Reimagining Public Safety

The Reimagining Public Safety Initiative (RPS) is the City of Austin’s holistic approach to assessing and evolving public safety systems to meet current and future community needs equitably and efficiently for all Austinites. RPS, which began in 2020 and continued into 2021, is grounded in the core values that everyone deserves to feel safe and have the most appropriate public safety resources to show up for them in their time of need. RPS is also focused on leveraging City resources, beyond the scope of law enforcement, to design community centered interventions to reduce harm and address the root cause of systemic inequities which often lead to crime.
Fiscal Year 2021 funding in the amount of $31.5 million advanced progress on a variety of community centered public safety strategies including 9-1-1 mental health first response, a new family violence shelter, permanent supportive housing services, and the Office of Violence Prevention.
The RPS City-Community RPS Task Force presented a comprehensive body of public safety reforms to Austin City Council. Cross-departmental RPS Review Teams, led by the Office of Police Oversight, were formed to conduct comprehensive analysis of the Task Force recommendations.  In the FY22 approved budget, $9.3 million dollars will fund several RPS Task Force recommendations including:
  • Increased funding of $2.8 million to the Housing Trust Fund for anti-displacement initiatives including emergency relocation assistance, the tenant stabilization program, and for projects providing affordable housing.
  • Expansion of the current community health worker career ladder initiative, finalizing infrastructure development of the community health worker program, adding nine new temporary community health workers, and increasing contracts to community organizations in order to build on their community-focused public health work totaling $1.5 million. 
  • Matching funding for an ongoing guaranteed income pilot project that is currently being implemented through local organizations and philanthropic partners in the amount of $1.1 million.
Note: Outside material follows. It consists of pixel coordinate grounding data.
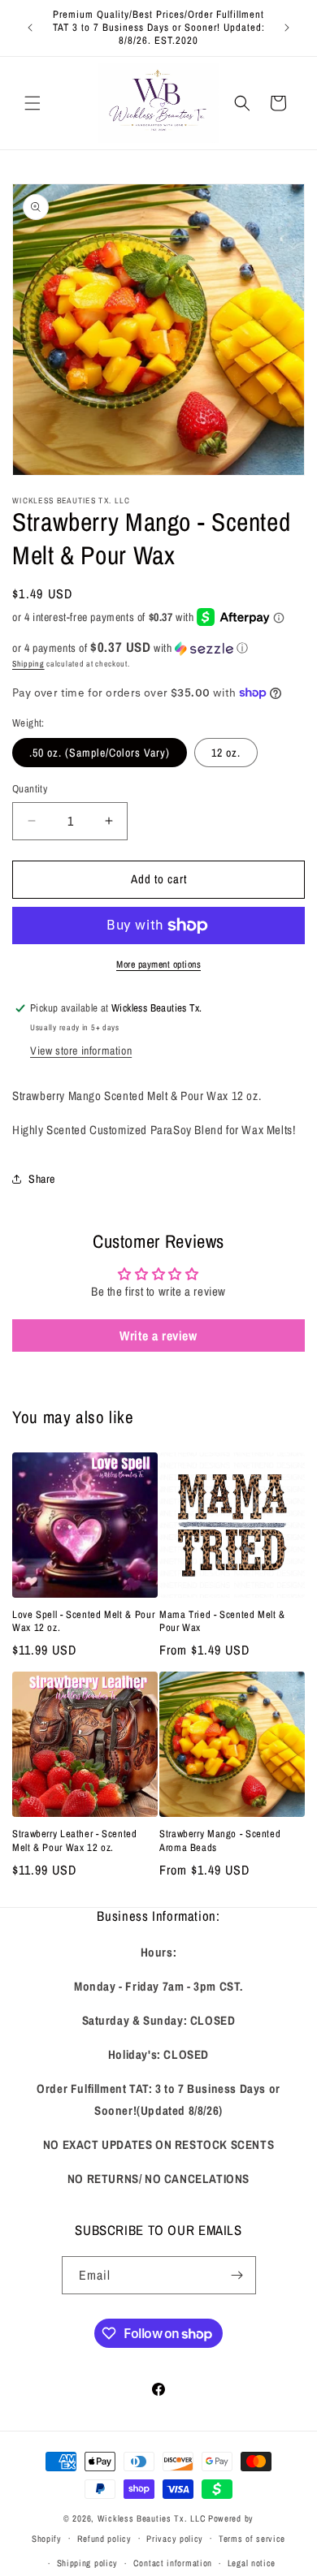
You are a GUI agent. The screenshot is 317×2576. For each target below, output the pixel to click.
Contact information (172, 2563)
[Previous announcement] (30, 27)
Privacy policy (174, 2538)
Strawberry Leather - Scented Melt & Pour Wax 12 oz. (74, 1840)
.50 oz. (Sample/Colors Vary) (99, 752)
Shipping (28, 663)
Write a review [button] (158, 1335)
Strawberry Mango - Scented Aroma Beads (219, 1840)
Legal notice (252, 2563)
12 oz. (226, 752)
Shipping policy (88, 2563)
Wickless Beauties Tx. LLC (152, 2518)
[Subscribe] (237, 2275)
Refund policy (104, 2538)
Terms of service (252, 2538)
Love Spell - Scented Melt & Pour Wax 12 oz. (83, 1621)
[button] (32, 103)
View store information (81, 1050)
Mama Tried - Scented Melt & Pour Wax (222, 1621)
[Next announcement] (287, 27)
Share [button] (41, 1178)
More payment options (158, 964)
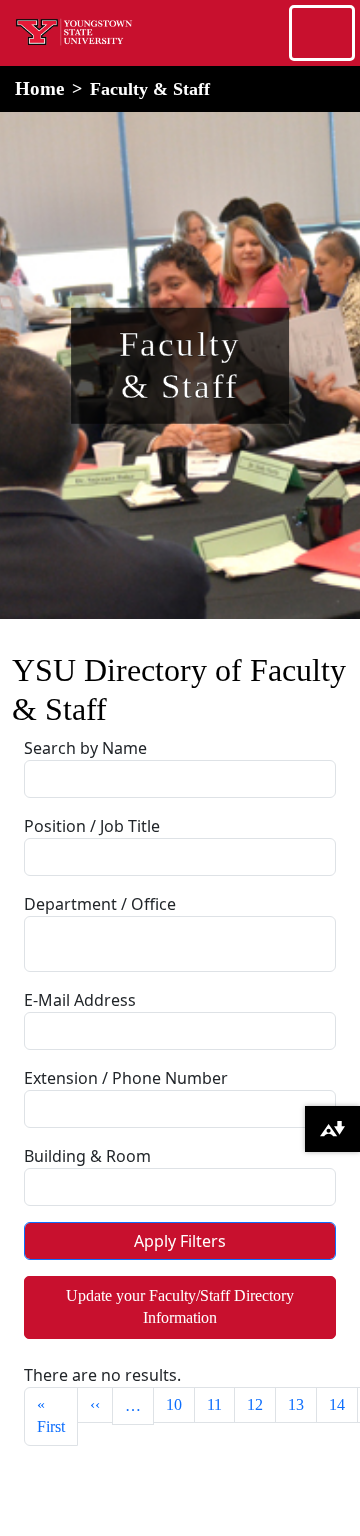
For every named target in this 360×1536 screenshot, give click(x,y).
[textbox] (85, 941)
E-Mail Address (80, 1000)
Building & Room (87, 1156)
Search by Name (85, 748)
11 (214, 1404)
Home (39, 88)
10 (174, 1404)
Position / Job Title (92, 826)
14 (337, 1404)
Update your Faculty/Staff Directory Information (180, 1306)
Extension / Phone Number (126, 1078)
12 (255, 1404)
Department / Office (100, 904)
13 (296, 1404)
  • Enhanced funding for the Office of Violence Prevention in the amount of $1.0 million to procure the technological infrastructure to assess, monitor, and utilize violence related data to develop better informed violence intervention policies, to direct funding
The Task Force recommendations, staff analysis, and progress toward on implementation (where feasible) can be viewed on the RPS dashboard available in English, Spanish, Vietnamese, Korean, Simplified Chinese, Traditional Chinese, Arabic, Urdu, and Burmese.
Additionally, the City Council approved the City Manager’s blueprint for a reimagined Austin Police Department (APD) training academy. The blueprint outlined a collaborative and iterative process of transforming the academy and creating a core focus on community input, emphasizing servant leadership, and curriculum and teaching methods infused with diversity, equity, and inclusion.  The 144th cadet class began a 34-week pilot session at the reimagined APD academy on June 7, 2021. The new academy training incorporates 30 more hours of community engagement programming, a two-week community immersion orientation program, anti-racism training, a newly designed course on the history of policing, regular physical fitness training, fewer week-long blocks of technical course content to allow for more effective implementation of adult learning strategies, and a formal process of community and civilian input into training content to ensure that issues of racial equity and procedural justice are reflected in all aspects of cadet training.
In September 2021, a state law requiring Texas cities to fund their police departments at no less than the higher amount of the two prior fiscal years took effect. In compliance with state law, the City restored full funding to the Austin Police Department budget. The City remains committed to working within the state requirements to achieve outcomes that will ensure all Austinites and visitors feel safe in our community. For change to be truly holistic and sustainable, it must be integrated into our daily activities, programs, operations, and budgets. Moving forward, reimagining public safety will not be a standalone initiative, but rather a new way to think about how we approach creating and providing a safe environment for all community members.